2. Penn State is tops in the Big Ten and second in FBS in turnover margin at plus-12. With 17 takeaways in the in the first six games marking the most for the Nittany Lions in a six-game span since 1993, the mark is also tied for third in FBS. With the Nittany Lion secondary contributing a Big Ten leading nine interceptions, it's more than just the secondary that has helped Penn State make take such a significant step forward. 

"I don't think it's just our secondary," Franklin said. "I think it's our D-line. I think it's the linebackers. "Christian is a senior and has been playing since his freshman year. Grant is a senior, has been playing since his freshman year. Amani, his role just continues to grow every season. I think those guys have had a dramatic impact. But, again, to play really good defense, all three phases, D-line, linebackers, secondary, all got to be coordinated and working together."

3. Penn State tight end Mike Gesicki enters Saturday's matchup looking to eclipse a career milestone. Coming off of the road trip win at Northwestern, Gesicki is just 249 yards shy of the a nearly 50-year old career receiving yards record for a Penn State tight end. He also needs just one touchdown reception to match the career touchdown catches record, also tying his own record for single season touchdown grabs. 

What to Watch For - Michigan
1. Franklin identified Michigan defensive tackle Maurice Hurst as both explosive and disruptive for the Wolverines.

"I think Hurst is really fun to watch on tape," Franklin said. "He's a really good player. He's explosive. He is quick. His get-off is what really jumps out. You watch the ball snapped, he's the first one across the line of scrimmage. They move their defensive line a lot. He uses his hands well."

Hurst is second on the team with 7.0 tackles for loss with defensive end Chase Winovich leading the team with 8.0 tackles for loss and 5.5 sacks. On the year, Michigan's defensive line has accounted for nearly 50 percent of its 20 sacks.

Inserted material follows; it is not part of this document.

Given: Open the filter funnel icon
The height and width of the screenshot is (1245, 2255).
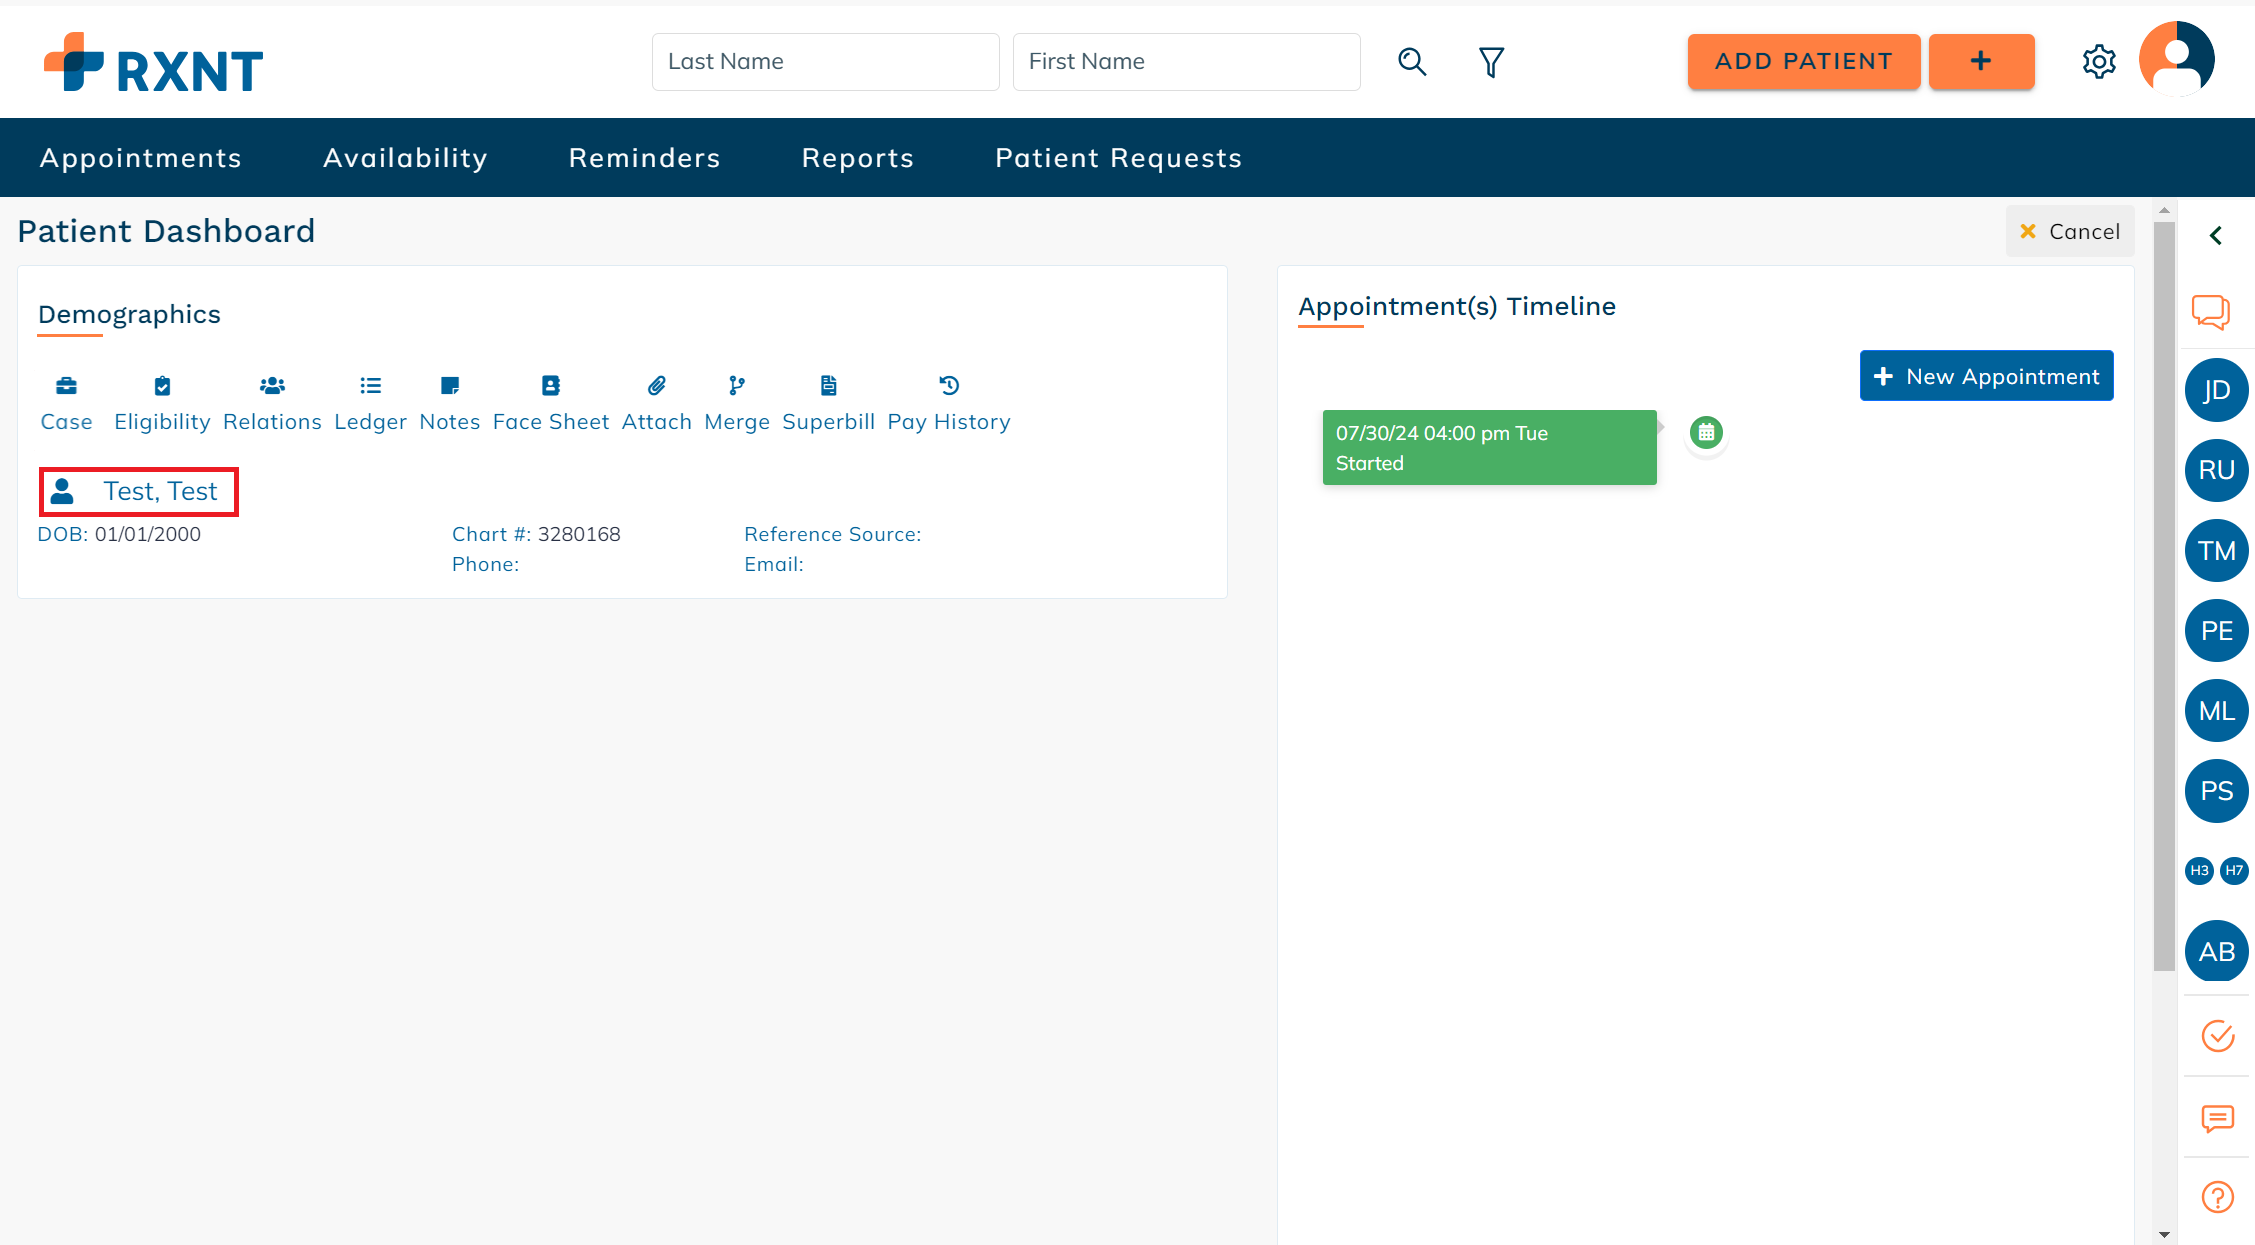Looking at the screenshot, I should tap(1491, 62).
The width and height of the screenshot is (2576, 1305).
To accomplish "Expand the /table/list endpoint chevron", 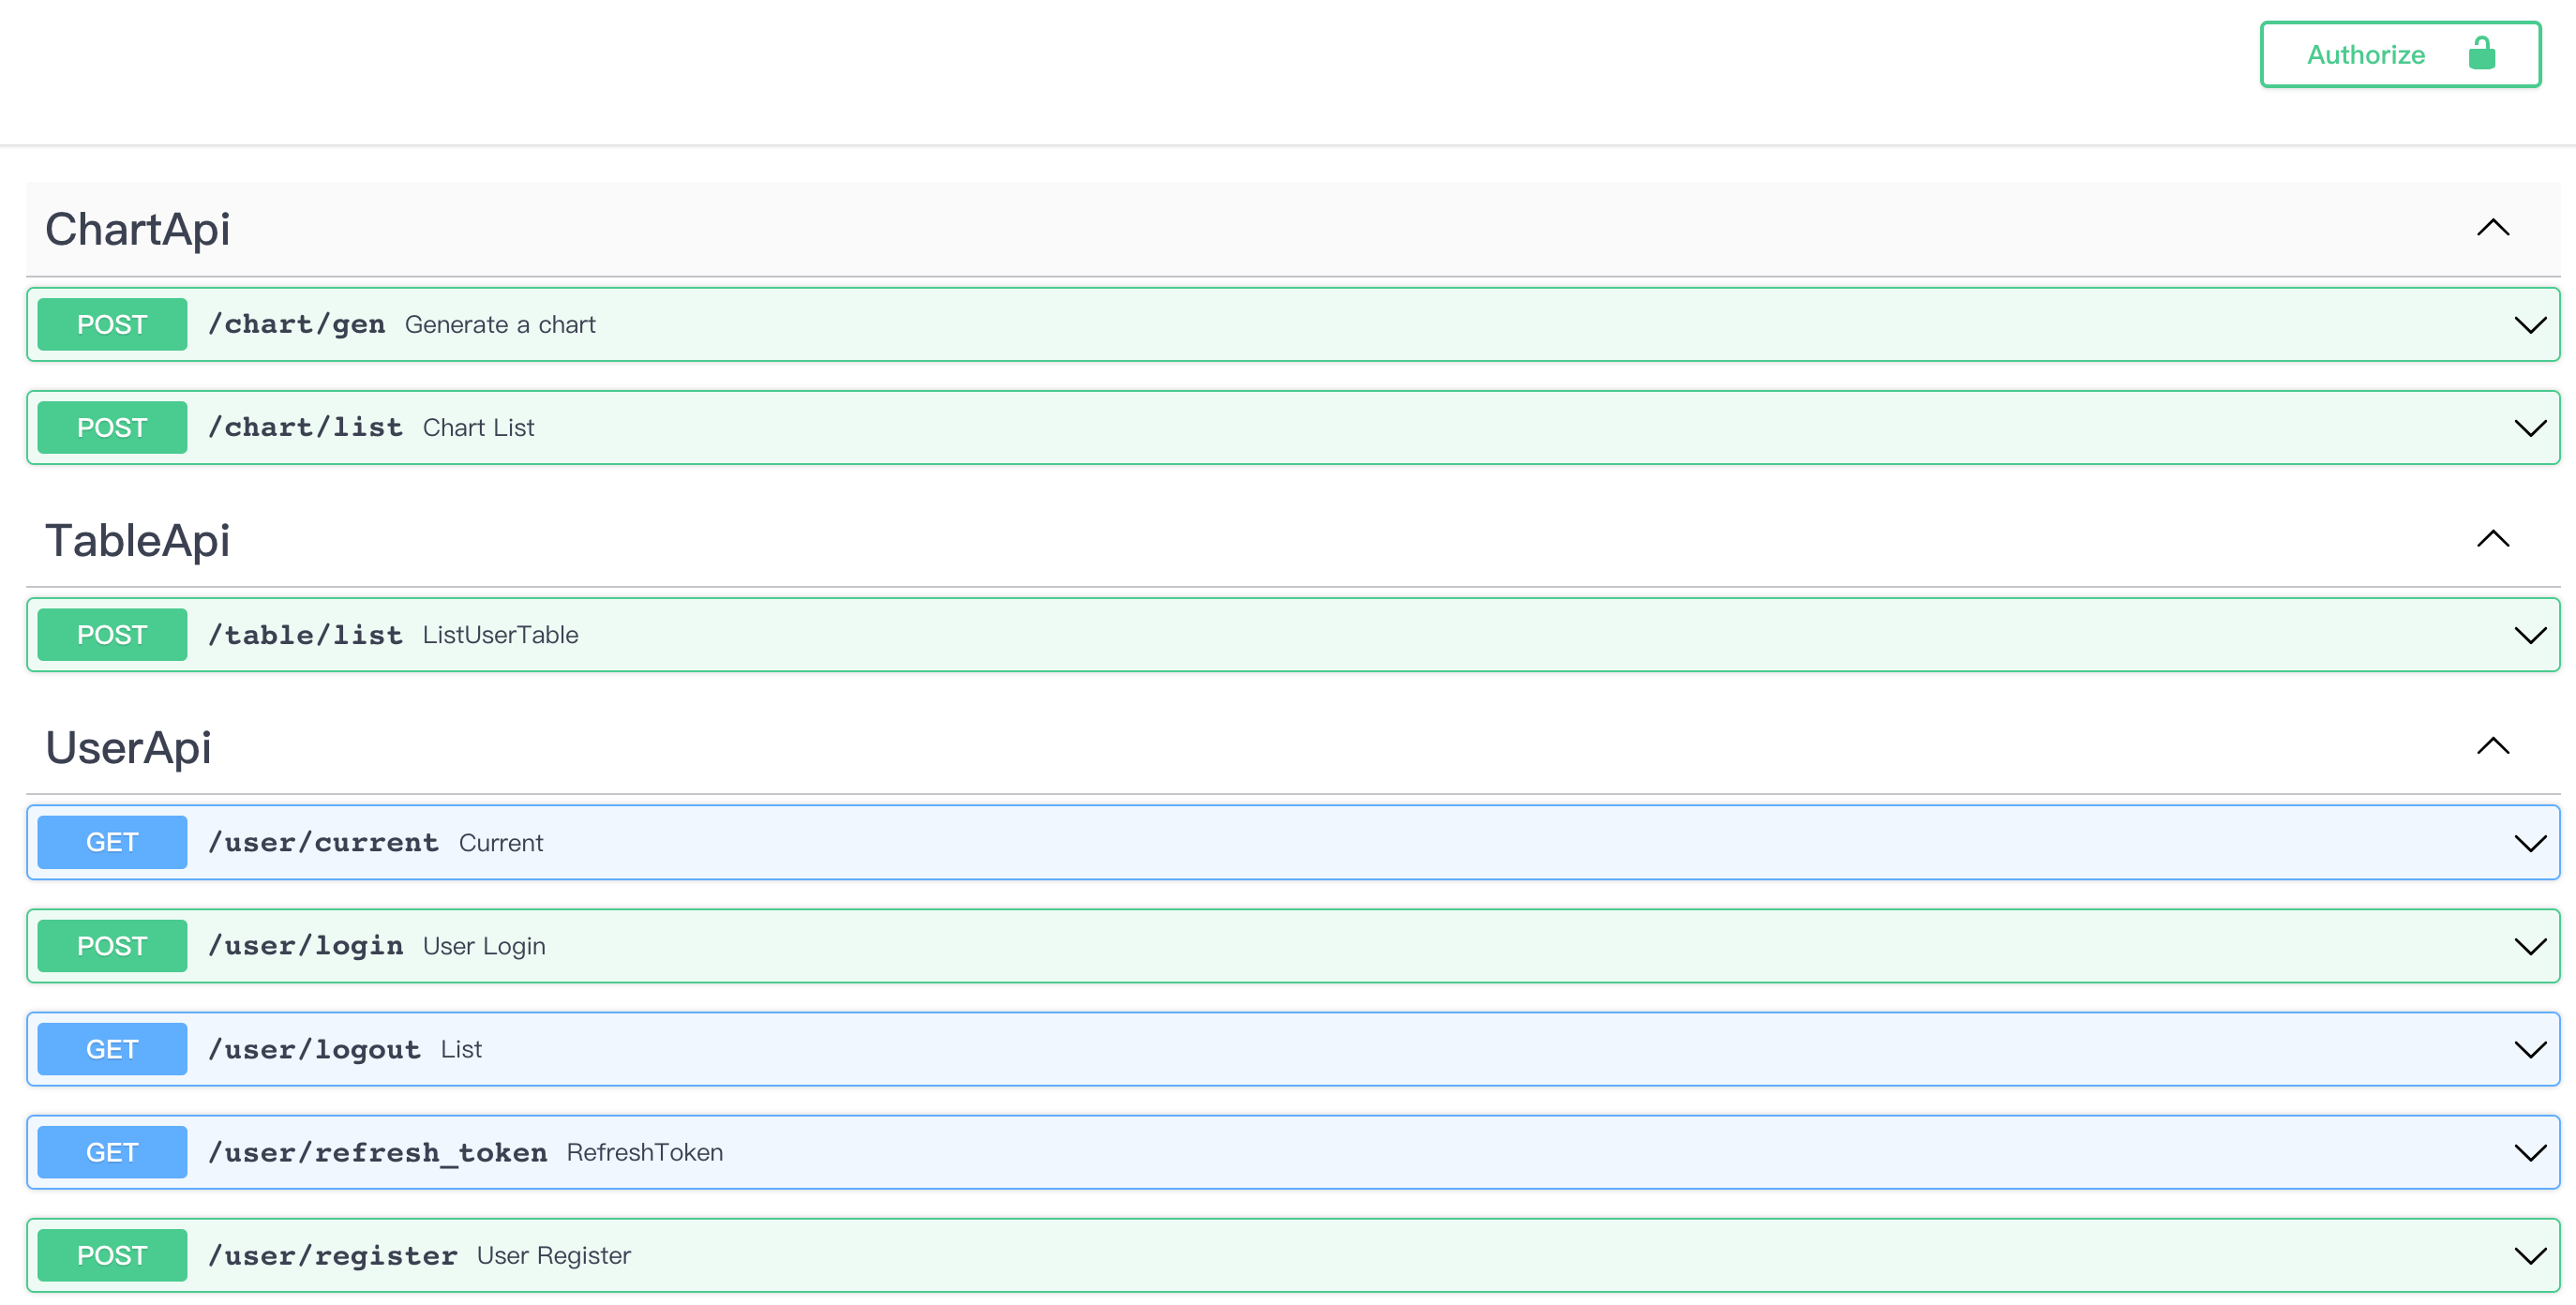I will (2531, 634).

The Wolverines are sixth in FBS and tops in the Big Ten averaging 3.33 sacks per game. 

2. From his early film study Penn State wide receiver DeAndre Thompkins mentioned Michigan's trust in the secondary, noting that winning the contested matchups will be key.

"Basically we've just seen guys who are very sound in their technique with footwork and attention to detail," Thompkins said. "These guys are very comfortable with being one-one-one on the outside and that's something that they do pretty much every game, so that's something that's not different for them. They kind of live in that environment, and they thrive in that environment."

3. Michigan running back Karan Higdon enters Saturday coming off of a career-high 200-yard performance with three touchdowns against the Hoosiers. With starts in three consecutive games, Higdon has totaled 401 yards at the midpoint of the season. 

The Final Word -
Nearly every Nittany Lion asked about the Penn State White Out this week explained the electric atmosphere as something you'd have to experience to be able to describe. Penn State and Michigan have met for a Penn State White Out four times since 2004. Under the lights though, the Nittany Lions and the Wolverines' last primetime meeting came Oct. 12, 2013 when Penn State battled to a 43-40 win in four overtimes.